TASK DETAILS
Write out each line of the material below exactly as given.

MATERIAL SUPPLIED
****************************************

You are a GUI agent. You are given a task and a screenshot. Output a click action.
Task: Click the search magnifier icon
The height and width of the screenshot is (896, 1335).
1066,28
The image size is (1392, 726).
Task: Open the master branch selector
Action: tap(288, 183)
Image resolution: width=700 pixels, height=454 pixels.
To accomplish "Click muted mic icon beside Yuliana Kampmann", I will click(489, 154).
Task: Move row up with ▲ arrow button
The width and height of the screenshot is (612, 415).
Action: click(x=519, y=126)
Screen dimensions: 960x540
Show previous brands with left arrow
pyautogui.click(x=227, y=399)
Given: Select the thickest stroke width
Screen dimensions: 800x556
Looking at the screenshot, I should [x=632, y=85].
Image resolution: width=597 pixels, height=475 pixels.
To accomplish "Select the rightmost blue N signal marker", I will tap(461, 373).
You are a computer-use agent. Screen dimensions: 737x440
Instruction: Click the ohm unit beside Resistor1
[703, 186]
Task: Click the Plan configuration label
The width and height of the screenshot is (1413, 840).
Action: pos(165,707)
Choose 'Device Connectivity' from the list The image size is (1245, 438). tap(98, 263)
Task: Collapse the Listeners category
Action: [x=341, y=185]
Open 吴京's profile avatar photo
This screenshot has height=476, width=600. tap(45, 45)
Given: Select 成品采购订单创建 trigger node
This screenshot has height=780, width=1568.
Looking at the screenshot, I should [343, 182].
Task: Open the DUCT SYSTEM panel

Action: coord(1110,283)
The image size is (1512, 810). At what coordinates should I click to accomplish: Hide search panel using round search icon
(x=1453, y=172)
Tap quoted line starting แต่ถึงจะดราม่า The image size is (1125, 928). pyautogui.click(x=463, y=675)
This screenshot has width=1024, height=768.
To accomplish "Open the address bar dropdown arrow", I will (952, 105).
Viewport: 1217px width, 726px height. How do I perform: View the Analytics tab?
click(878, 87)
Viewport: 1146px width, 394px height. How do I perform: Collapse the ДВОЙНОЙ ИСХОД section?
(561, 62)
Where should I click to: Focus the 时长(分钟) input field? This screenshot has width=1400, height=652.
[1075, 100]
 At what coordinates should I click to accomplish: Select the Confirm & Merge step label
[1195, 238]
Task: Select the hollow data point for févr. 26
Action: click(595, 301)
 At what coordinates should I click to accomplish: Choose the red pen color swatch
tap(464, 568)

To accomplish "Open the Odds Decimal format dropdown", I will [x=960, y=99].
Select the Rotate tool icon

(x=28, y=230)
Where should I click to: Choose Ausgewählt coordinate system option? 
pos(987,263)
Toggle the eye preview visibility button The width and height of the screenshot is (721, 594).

****************************************

ANSWER SPACE
You are a GUI agent. You are given a task and a screenshot. Output a click action.
Task: Click the search magnifier icon
The height and width of the screenshot is (896, 1335).
1066,28
The image size is (1392, 726).
Task: Open the master branch selector
Action: tap(288, 183)
Image resolution: width=700 pixels, height=454 pixels.
To accomplish "Click muted mic icon beside Yuliana Kampmann", I will click(489, 154).
Task: Move row up with ▲ arrow button
The width and height of the screenshot is (612, 415).
Action: click(x=519, y=126)
Screen dimensions: 960x540
Show previous brands with left arrow
pyautogui.click(x=227, y=399)
Given: Select the thickest stroke width
Screen dimensions: 800x556
Looking at the screenshot, I should [x=632, y=85].
Image resolution: width=597 pixels, height=475 pixels.
To accomplish "Select the rightmost blue N signal marker", I will tap(461, 373).
You are a computer-use agent. Screen dimensions: 737x440
Instruction: Click the ohm unit beside Resistor1
[703, 186]
Task: Click the Plan configuration label
The width and height of the screenshot is (1413, 840).
Action: pos(165,707)
Choose 'Device Connectivity' from the list The image size is (1245, 438). tap(98, 263)
Task: Collapse the Listeners category
Action: [x=341, y=185]
Open 吴京's profile avatar photo
This screenshot has height=476, width=600. tap(45, 45)
Given: Select 成品采购订单创建 trigger node
This screenshot has height=780, width=1568.
Looking at the screenshot, I should [343, 182].
Task: Open the DUCT SYSTEM panel

Action: coord(1110,283)
The image size is (1512, 810). At what coordinates should I click to accomplish: Hide search panel using round search icon
(x=1453, y=172)
Tap quoted line starting แต่ถึงจะดราม่า The image size is (1125, 928). pyautogui.click(x=463, y=675)
This screenshot has width=1024, height=768.
To accomplish "Open the address bar dropdown arrow", I will (952, 105).
Viewport: 1217px width, 726px height. How do I perform: View the Analytics tab?
click(878, 87)
Viewport: 1146px width, 394px height. How do I perform: Collapse the ДВОЙНОЙ ИСХОД section?
(561, 62)
Where should I click to: Focus the 时长(分钟) input field? This screenshot has width=1400, height=652.
[1075, 100]
 At what coordinates should I click to accomplish: Select the Confirm & Merge step label
[1195, 238]
Task: Select the hollow data point for févr. 26
Action: click(595, 301)
 At what coordinates should I click to accomplish: Choose the red pen color swatch
tap(464, 568)

To accomplish "Open the Odds Decimal format dropdown", I will [x=960, y=99].
Select the Rotate tool icon

(x=28, y=230)
Where should I click to: Choose Ausgewählt coordinate system option? 
pos(987,263)
Toggle the eye preview visibility button The width and height of the screenshot is (721, 594).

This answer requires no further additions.